Hi ... I know this was posted several years ago, but thought I'd start a new topic ... I'm looking for a 2005 Outback Brochure. We have a new (to us) 2005 Outback 25rs-s, and call me crazy, but I'd like to have the brochure for that year for my files. So....if anyone happens to have an extra 2005 brochure they'd love to get rid of, I'd love to take it off your hands!

Thanks in advance,
Cindy


----------



## thefulminator (Aug 8, 2007)

Here you go. Linky


----------



## Oregon_Camper (Sep 13, 2004)

thefulminator said:


> Here you go. Linky


Nice find.









...now, how did you find that?


----------



## thefulminator (Aug 8, 2007)

I was looking for the orginal brochure for my 1999 Silverado one day and someone on another forum told me about www.archive.org. You can go there and enter a web site next to the "wayback machine" logo. They have sites stored for years. It must take an amazing amount of memory to store all of that. Not everything on every site is there but a lot of times you can still find what you are looking for.


----------



## Oregon_Camper (Sep 13, 2004)

thefulminator said:


> I was looking for the orginal brochure for my 1999 Silverado one day and someone on another forum told me about www.archive.org. You can go there and enter a web site next to the "wayback machine" logo. They have sites stored for years. It must take an amazing amount of memory to store all of that. Not everything on every site is there but a lot of times you can still find what you are looking for.

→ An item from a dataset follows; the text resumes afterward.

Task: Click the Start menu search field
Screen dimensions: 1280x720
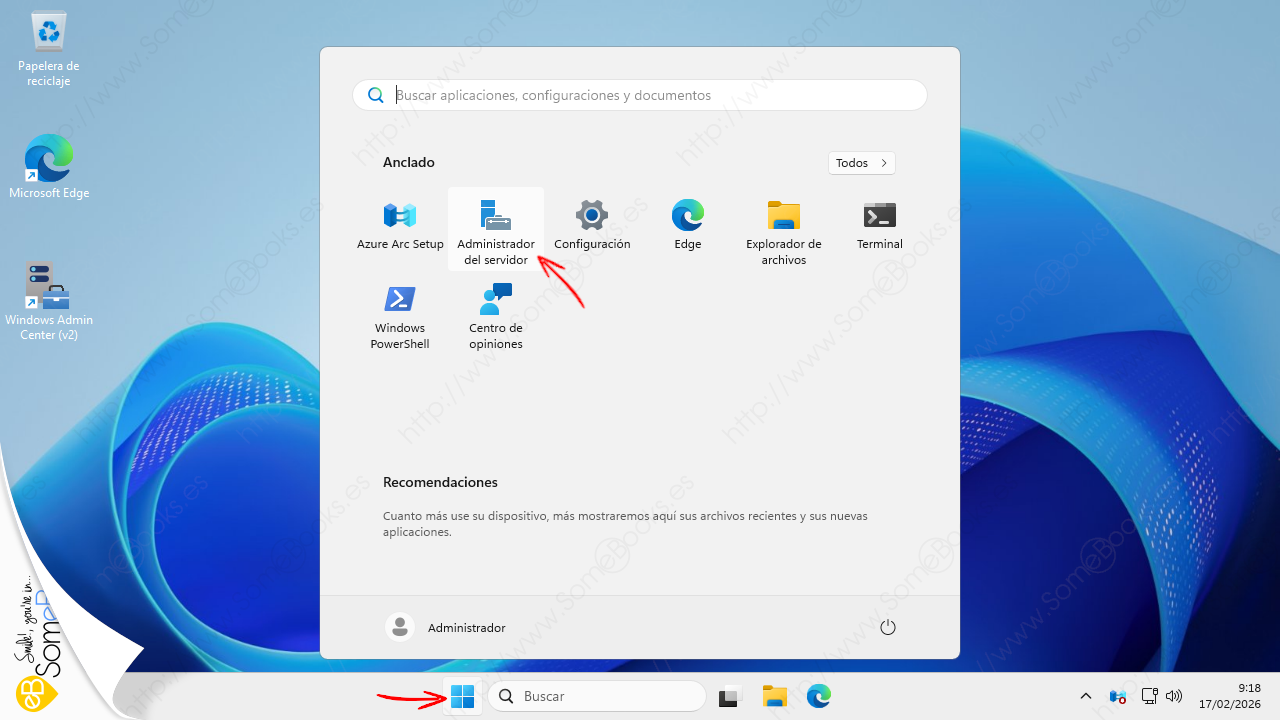Action: pyautogui.click(x=640, y=96)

I bookmarked that sucker!!! Thanks!!!!


----------



## Chabbie1 (Dec 3, 2006)

Oregon_Camper said:


> I was looking for the orginal brochure for my 1999 Silverado one day and someone on another forum told me about www.archive.org. You can go there and enter a web site next to the "wayback machine" logo. They have sites stored for years. It must take an amazing amount of memory to store all of that. Not everything on every site is there but a lot of times you can still find what you are looking for.


I bookmarked that sucker!!! Thanks!!!!






















[/quote]

Ok, now does anyone have a 2004 brochure? I know the 04's are different than the 05's.


----------



## Oregon_Camper (Sep 13, 2004)

Chabbie1 said:


> I was looking for the orginal brochure for my 1999 Silverado one day and someone on another forum told me about www.archive.org. You can go there and enter a web site next to the "wayback machine" logo. They have sites stored for years. It must take an amazing amount of memory to store all of that. Not everything on every site is there but a lot of times you can still find what you are looking for.


I bookmarked that sucker!!! Thanks!!!!






















[/quote]

Ok, now does anyone have a 2004 brochure? I know the 04's are different than the 05's.

[/quote]

Bunch of links...

http://web.archive.org/web/*/http://www.keystonerv.com


----------



## The Stephensons (Jul 10, 2007)

Thanks everyone - didn't know such a site existed to find old brochures!


----------